Classes suspended indefinitely at Mount A as faculty and librarians begin first day of strike

Faculty and librarians at Mount Allison University in Sackville are walking a picket line, while many students slept in on Monday, after negotiations between the university and faculty association broke off late Sunday. 

Classes, labs and tutorials are suspended until further notice, the university said in an email to students.

Arts student Sydney Thorburn of Ottawa, who is in her third-year, is hoping the strike will be short-lived.

"I took advantage of sleeping in this morning … but I'll still be in the student centre or the library today trying to get assignments done that have to get done at some point," she said.

Submitted by Sydney Thorburn

Students are in the middle of midterms, and Thorburn said while some professors made it clear leading up to the strike what students should be working on, others told them, "we'll figure it out later."

"How are we supposed to know what's happening or what we're supposed to keep up with doing?" Thorburn wondered. "Like if I miss a midterm am I going to be responsible for teaching myself that information and writing it again when the strike is over?"

'It just didn't work out'

Rob Hiscock, director of communications for Mount Allison University, told Information Morning Moncton on Monday that meetings between the administration and the faculty association continued on Thursday and Friday, and some progress was made.

"We tried to put the best offer on the table, addressing as many issues as we could and some of our own issues and it just didn't work out," he said.

In a message to students, Jean-Paul Boudreau, president of Mount Allison, urged everyone involved to interact "with consideration and respect."

Matt Litvak, who speaks for the Mount Allison Faculty Association, said faulty was told it was a "take-it-or-leave-it offer" by the employer.

"It's unfortunately clear from their actions that they may be willing to meet, but they're not willing to meet to negotiate a settlement."

Student shares concerns about lack of professors

Litvak lists academic resources and workload as one of the key issues in the stalled negotiations, along with job security and compensation for part-time professors.

"There doesn't seem to be recognition of what we need to do and what resources need to be provided to deliver the programs the students depend on," Litvak said of the approach by the Mount Allison administration.

Submitted by Ben Mersereau

Thorburn has considered the concerns of faculty and said she can "definitely understand where they're coming from."

With a major in international relations, and minor in history, she must take four courses from a list of 23 to complete her degree.

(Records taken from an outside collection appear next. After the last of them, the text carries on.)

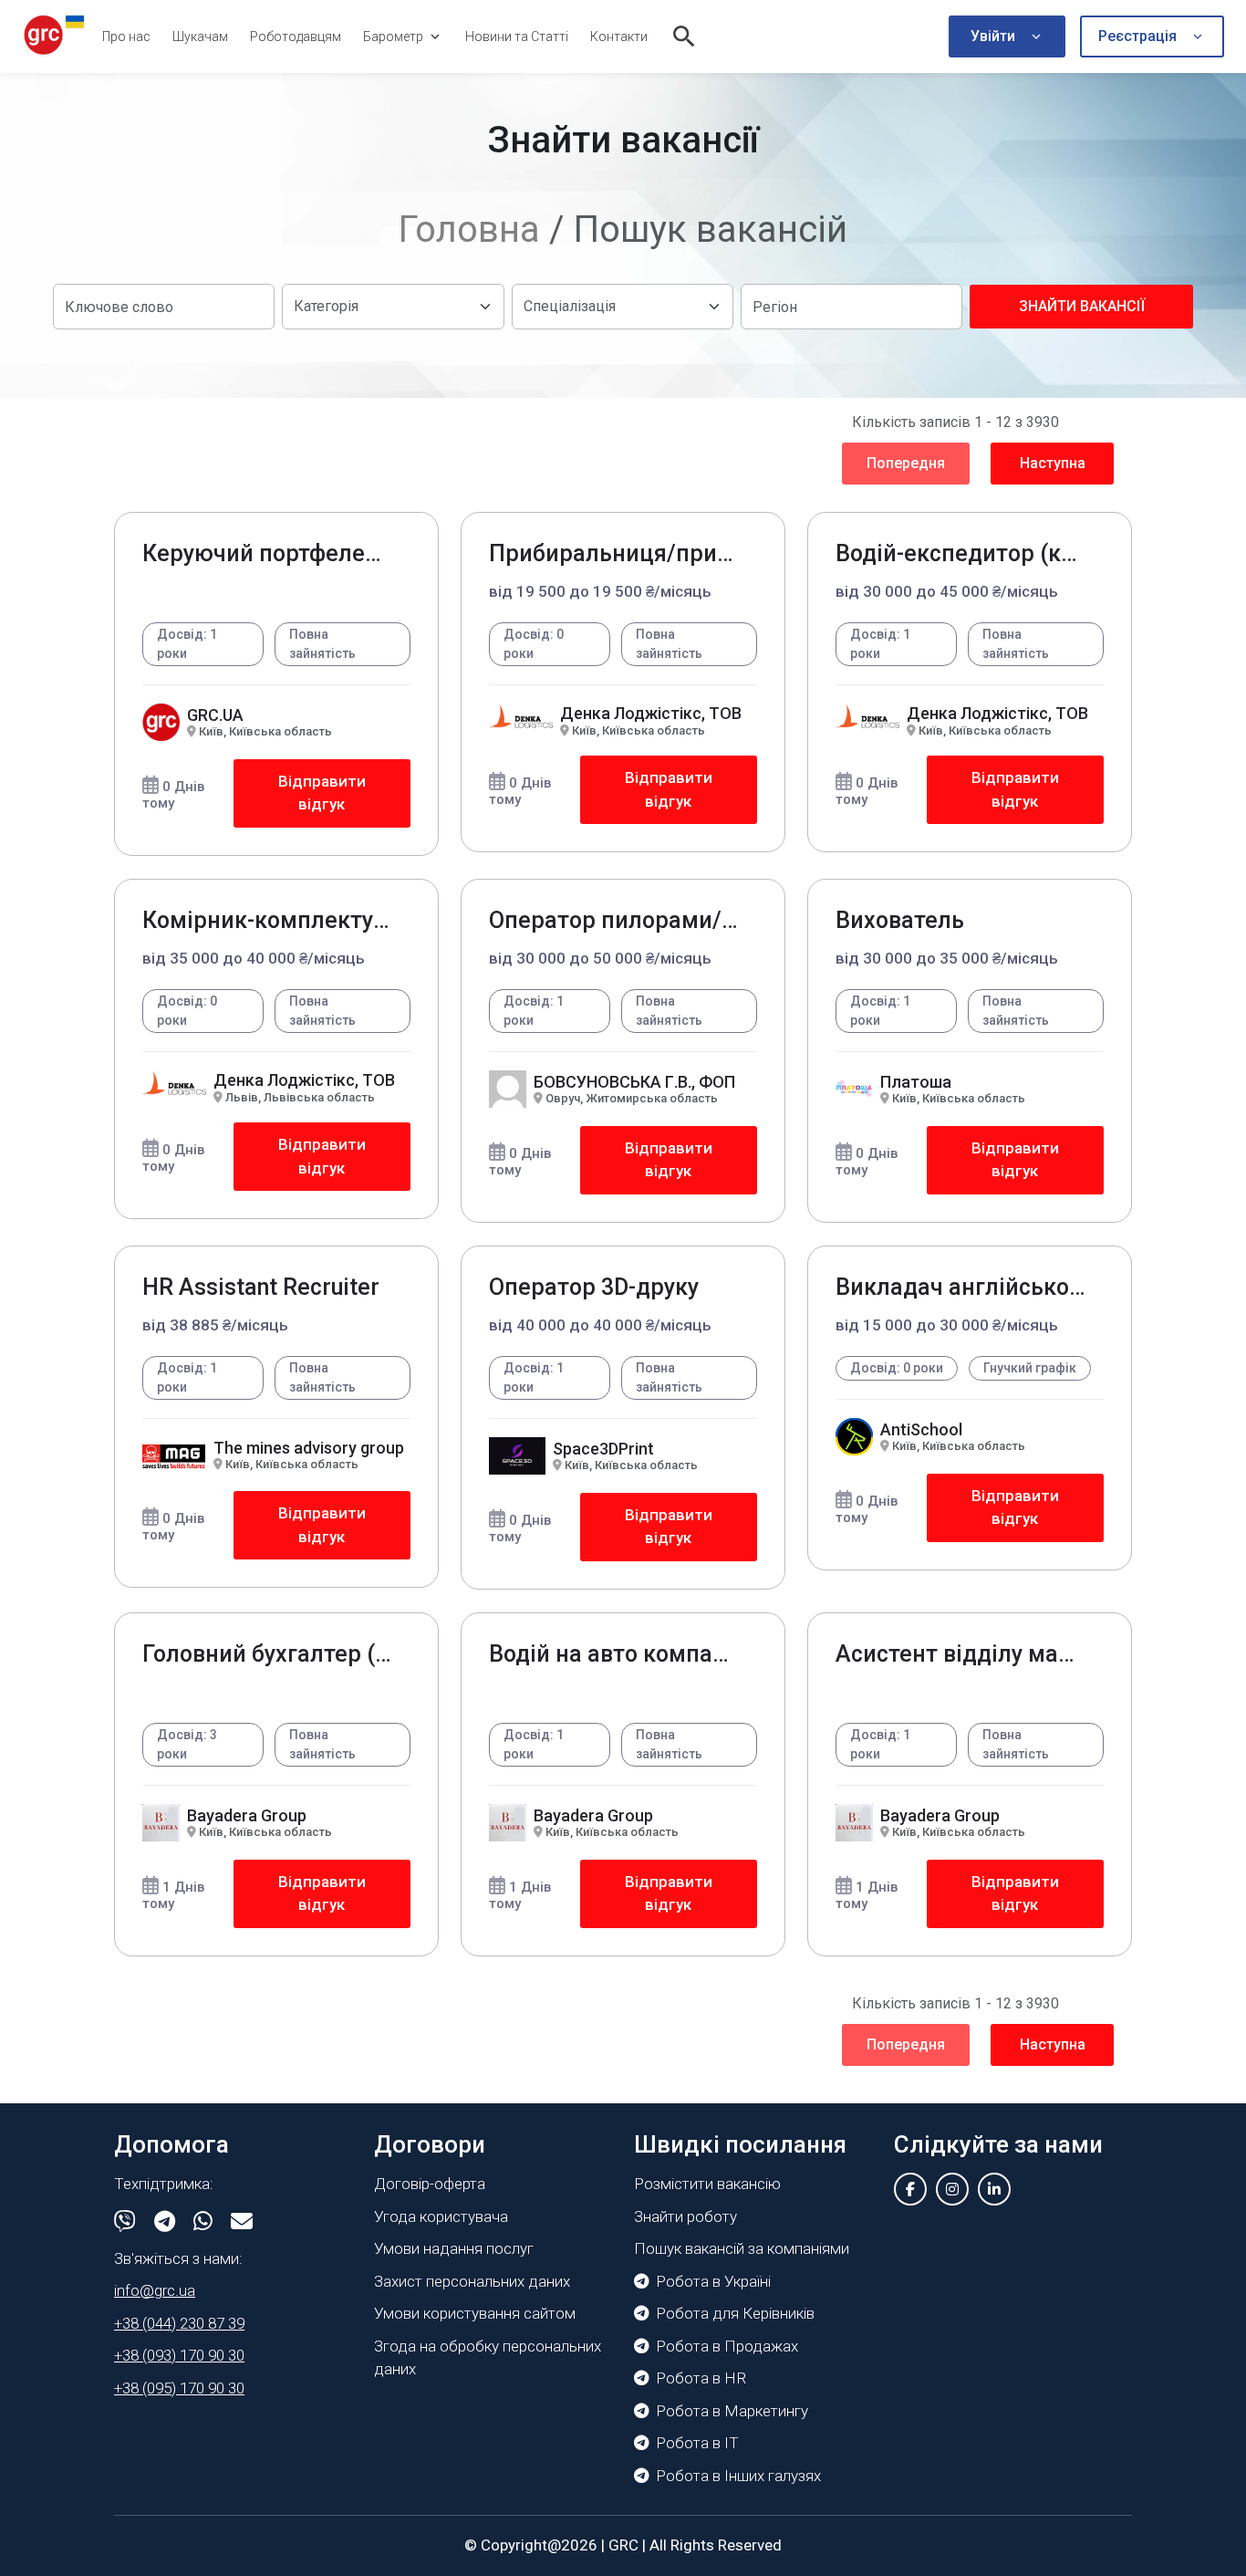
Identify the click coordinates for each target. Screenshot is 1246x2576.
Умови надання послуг (454, 2248)
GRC (623, 2545)
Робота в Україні (713, 2281)
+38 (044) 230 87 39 (179, 2323)
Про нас (126, 36)
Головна (469, 229)
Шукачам (200, 36)
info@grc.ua (154, 2290)
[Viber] (125, 2222)
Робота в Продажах (727, 2346)
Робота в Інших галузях (738, 2475)
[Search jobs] (684, 36)
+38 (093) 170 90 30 (179, 2355)
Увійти (993, 36)
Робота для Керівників (735, 2313)
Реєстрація (1137, 36)
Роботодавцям (295, 36)
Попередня (906, 463)
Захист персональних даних (472, 2281)
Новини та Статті (516, 36)
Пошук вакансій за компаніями (741, 2248)
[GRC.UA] (54, 36)
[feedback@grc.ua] (242, 2222)
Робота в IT (697, 2443)
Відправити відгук (322, 793)
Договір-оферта (429, 2183)
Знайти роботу (685, 2216)
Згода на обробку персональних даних (487, 2358)
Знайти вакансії (1082, 306)
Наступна (1052, 463)
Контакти (619, 36)
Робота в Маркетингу (732, 2411)
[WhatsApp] (203, 2222)
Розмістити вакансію (707, 2183)
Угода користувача (441, 2216)
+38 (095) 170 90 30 (179, 2388)
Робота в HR (701, 2378)
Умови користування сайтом (475, 2313)
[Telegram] (164, 2222)
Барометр (393, 36)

She said of the 23 options, only one is being offered this semester.

"I have no choice but to take it. So whether I like the Roman Empire and want to learn about it or not, I'm forced to take the course because there's no other option."

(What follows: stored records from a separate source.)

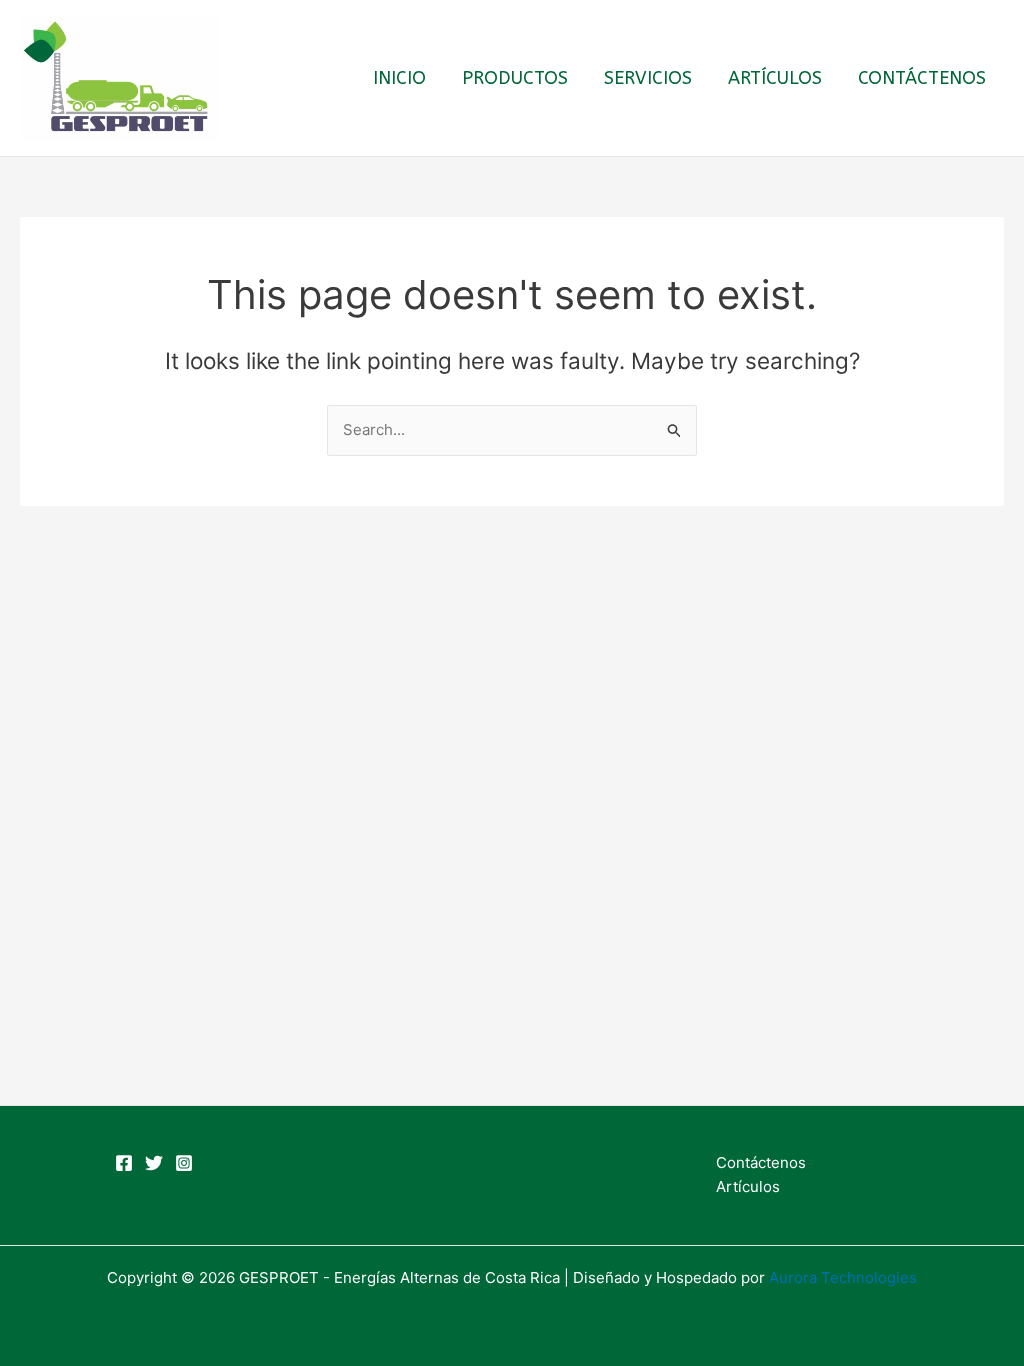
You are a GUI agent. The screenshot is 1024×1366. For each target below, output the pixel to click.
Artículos (775, 78)
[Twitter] (154, 1163)
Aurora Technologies (843, 1277)
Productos (515, 78)
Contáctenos (922, 78)
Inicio (399, 78)
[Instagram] (184, 1163)
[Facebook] (124, 1163)
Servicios (648, 78)
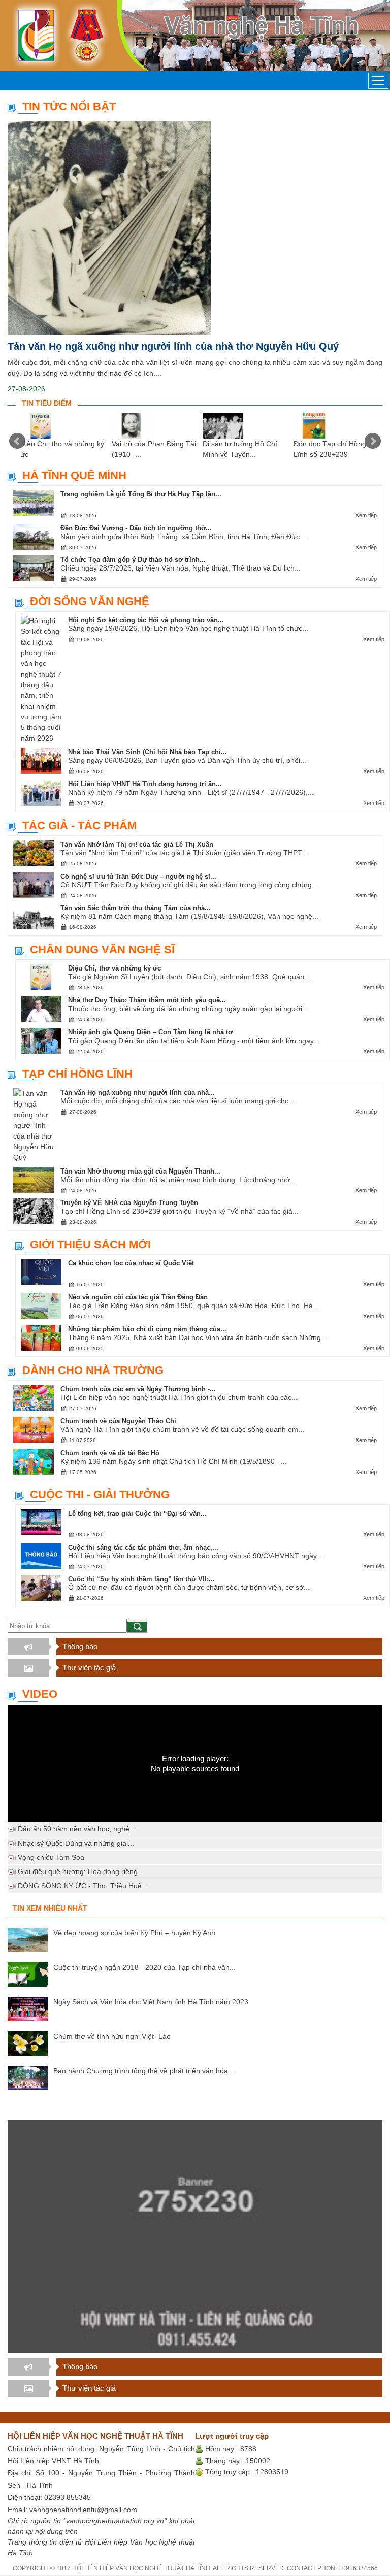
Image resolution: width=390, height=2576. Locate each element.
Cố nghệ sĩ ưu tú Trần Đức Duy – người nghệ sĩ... (138, 876)
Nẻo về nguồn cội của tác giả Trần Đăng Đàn (138, 1297)
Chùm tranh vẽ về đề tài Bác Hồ (109, 1453)
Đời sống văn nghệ (89, 601)
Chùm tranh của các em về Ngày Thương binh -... (138, 1389)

Litvak said part of the problem is that retiring professors, or those on sabbatical, aren't being replaced.

"If you have these professors … and they're retiring what is stopping you from replacing them? If you have professors going on sabbatical, why aren't you hiring more part-time professors to take over those classes because students are only here for four years," Thorburn said. 

Hiscock said last week that the number of faculty at Mount Allison "ebbs and flows" with enrolment, and that the university continues to have one of the lowest faculty to student ratios in Canada.

Second strike in 6 years

Members of the Mount Allison Faculty Association last went on strike in January and February 2014.

It lasted three weeks, with students only able to return to class after the two sides agreed to settle their outstanding issues through binding arbitration.

This time, the two sides have been using a provincially appointed mediator.

Mount Allison Students' Union is remaining neutral in the strike but will be advocating "a timely return to classes for all students," the union said in a news release Monday.

The student union said it will push for a tuition rebate program, depending on the length of the strike.

Mount Allison created an FAQ section on its website to address questions and concerns from students. The faculty association is also posting updates and information about the strike on the Mount Allison Faculty Association website and social media.